> **EXERCISE REQUIREMENTS**
Can you give all the records again without altering a single character?

Stored items
□ □ □ □ □ □ □

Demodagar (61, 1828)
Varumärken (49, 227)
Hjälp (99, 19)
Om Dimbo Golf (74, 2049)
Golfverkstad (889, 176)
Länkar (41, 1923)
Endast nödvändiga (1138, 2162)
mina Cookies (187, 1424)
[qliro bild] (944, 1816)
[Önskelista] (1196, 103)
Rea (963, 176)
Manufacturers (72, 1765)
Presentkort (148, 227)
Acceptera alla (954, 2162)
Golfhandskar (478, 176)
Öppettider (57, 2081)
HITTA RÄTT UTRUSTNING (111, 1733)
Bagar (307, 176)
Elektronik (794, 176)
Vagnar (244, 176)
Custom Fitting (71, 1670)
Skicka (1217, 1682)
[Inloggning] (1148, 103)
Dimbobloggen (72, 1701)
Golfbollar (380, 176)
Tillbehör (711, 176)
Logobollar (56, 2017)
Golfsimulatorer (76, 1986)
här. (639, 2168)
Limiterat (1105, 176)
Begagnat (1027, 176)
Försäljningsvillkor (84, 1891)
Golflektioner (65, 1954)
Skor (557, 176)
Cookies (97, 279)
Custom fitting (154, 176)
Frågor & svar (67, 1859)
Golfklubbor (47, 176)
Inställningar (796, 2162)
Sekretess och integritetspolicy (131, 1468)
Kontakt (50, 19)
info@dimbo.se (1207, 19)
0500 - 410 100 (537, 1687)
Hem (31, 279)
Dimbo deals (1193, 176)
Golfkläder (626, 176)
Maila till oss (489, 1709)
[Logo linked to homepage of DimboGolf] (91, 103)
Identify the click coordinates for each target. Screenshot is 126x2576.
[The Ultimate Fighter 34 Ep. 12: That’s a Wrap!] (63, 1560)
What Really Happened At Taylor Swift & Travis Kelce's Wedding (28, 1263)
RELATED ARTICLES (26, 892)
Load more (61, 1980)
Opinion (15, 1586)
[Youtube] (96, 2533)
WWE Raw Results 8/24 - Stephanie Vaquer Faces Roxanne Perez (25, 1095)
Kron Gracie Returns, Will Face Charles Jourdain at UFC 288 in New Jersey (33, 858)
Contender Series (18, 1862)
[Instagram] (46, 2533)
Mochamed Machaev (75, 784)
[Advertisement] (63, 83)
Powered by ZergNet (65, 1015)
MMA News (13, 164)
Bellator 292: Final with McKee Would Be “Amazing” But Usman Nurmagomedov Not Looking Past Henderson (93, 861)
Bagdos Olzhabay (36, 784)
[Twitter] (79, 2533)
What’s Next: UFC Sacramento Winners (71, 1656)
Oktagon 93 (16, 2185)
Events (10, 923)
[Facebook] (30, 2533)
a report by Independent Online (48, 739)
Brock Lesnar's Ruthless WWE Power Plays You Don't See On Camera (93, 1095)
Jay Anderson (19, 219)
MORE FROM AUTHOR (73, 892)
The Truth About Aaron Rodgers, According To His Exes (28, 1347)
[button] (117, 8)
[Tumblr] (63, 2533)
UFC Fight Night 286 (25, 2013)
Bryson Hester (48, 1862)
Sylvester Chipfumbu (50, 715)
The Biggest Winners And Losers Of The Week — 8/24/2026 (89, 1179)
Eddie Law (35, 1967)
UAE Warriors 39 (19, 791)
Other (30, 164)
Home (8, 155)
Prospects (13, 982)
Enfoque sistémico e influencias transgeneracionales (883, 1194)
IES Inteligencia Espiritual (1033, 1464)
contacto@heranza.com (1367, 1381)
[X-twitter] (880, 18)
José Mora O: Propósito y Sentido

□ □ □ □ □ □ □

> **EXERCISE RESULT**
Demodagar (61, 1828)
Varumärken (49, 227)
Hjälp (99, 19)
Om Dimbo Golf (74, 2049)
Golfverkstad (889, 176)
Länkar (41, 1923)
Endast nödvändiga (1138, 2162)
mina Cookies (187, 1424)
[qliro bild] (944, 1816)
[Önskelista] (1196, 103)
Rea (963, 176)
Manufacturers (72, 1765)
Presentkort (148, 227)
Acceptera alla (954, 2162)
Golfhandskar (478, 176)
Öppettider (57, 2081)
HITTA RÄTT UTRUSTNING (111, 1733)
Bagar (307, 176)
Elektronik (794, 176)
Vagnar (244, 176)
Custom Fitting (71, 1670)
Skicka (1217, 1682)
[Inloggning] (1148, 103)
Dimbobloggen (72, 1701)
Golfbollar (380, 176)
Tillbehör (711, 176)
Logobollar (56, 2017)
Golfsimulatorer (76, 1986)
här. (639, 2168)
Limiterat (1105, 176)
Begagnat (1027, 176)
Försäljningsvillkor (84, 1891)
Golflektioner (65, 1954)
Skor (557, 176)
Cookies (97, 279)
Custom fitting (154, 176)
Frågor & svar (67, 1859)
Golfklubbor (47, 176)
Inställningar (796, 2162)
Sekretess och integritetspolicy (131, 1468)
Kontakt (50, 19)
info@dimbo.se (1207, 19)
0500 - 410 100 (537, 1687)
Hem (31, 279)
Dimbo deals (1193, 176)
Golfkläder (626, 176)
Maila till oss (489, 1709)
[Logo linked to homepage of DimboGolf] (91, 103)
Identify the click coordinates for each target. Screenshot is 126x2576.
[The Ultimate Fighter 34 Ep. 12: That’s a Wrap!] (63, 1560)
What Really Happened At Taylor Swift & Travis Kelce's Wedding (28, 1263)
RELATED ARTICLES (26, 892)
Load more (61, 1980)
Opinion (15, 1586)
[Youtube] (96, 2533)
WWE Raw Results 8/24 - Stephanie Vaquer Faces Roxanne Perez (25, 1095)
Kron Gracie Returns, Will Face Charles Jourdain at UFC 288 in New Jersey (33, 858)
Contender Series (18, 1862)
[Instagram] (46, 2533)
Mochamed Machaev (75, 784)
[Advertisement] (63, 83)
Powered by ZergNet (65, 1015)
MMA News (13, 164)
Bellator 292: Final with McKee Would Be “Amazing” But Usman Nurmagomedov Not Looking Past Henderson (93, 861)
Bagdos Olzhabay (36, 784)
[Twitter] (79, 2533)
What’s Next: UFC Sacramento Winners (71, 1656)
Oktagon 93 (16, 2185)
Events (10, 923)
[Facebook] (30, 2533)
a report by Independent Online (48, 739)
Brock Lesnar's Ruthless WWE Power Plays You Don't See On Camera (93, 1095)
Jay Anderson (19, 219)
MORE FROM AUTHOR (73, 892)
The Truth About Aaron Rodgers, According To His Exes (28, 1347)
[button] (117, 8)
[Tumblr] (63, 2533)
UFC Fight Night 286 (25, 2013)
Bryson Hester (48, 1862)
Sylvester Chipfumbu (50, 715)
The Biggest Winners And Losers Of The Week — 8/24/2026 (89, 1179)
Eddie Law (35, 1967)
UAE Warriors 39 (19, 791)
Other (30, 164)
Home (8, 155)
Prospects (13, 982)
Enfoque sistémico e influencias transgeneracionales (883, 1194)
IES Inteligencia Espiritual (1033, 1464)
contacto@heranza.com (1367, 1381)
[X-twitter] (880, 18)
José Mora O: Propósito y Sentido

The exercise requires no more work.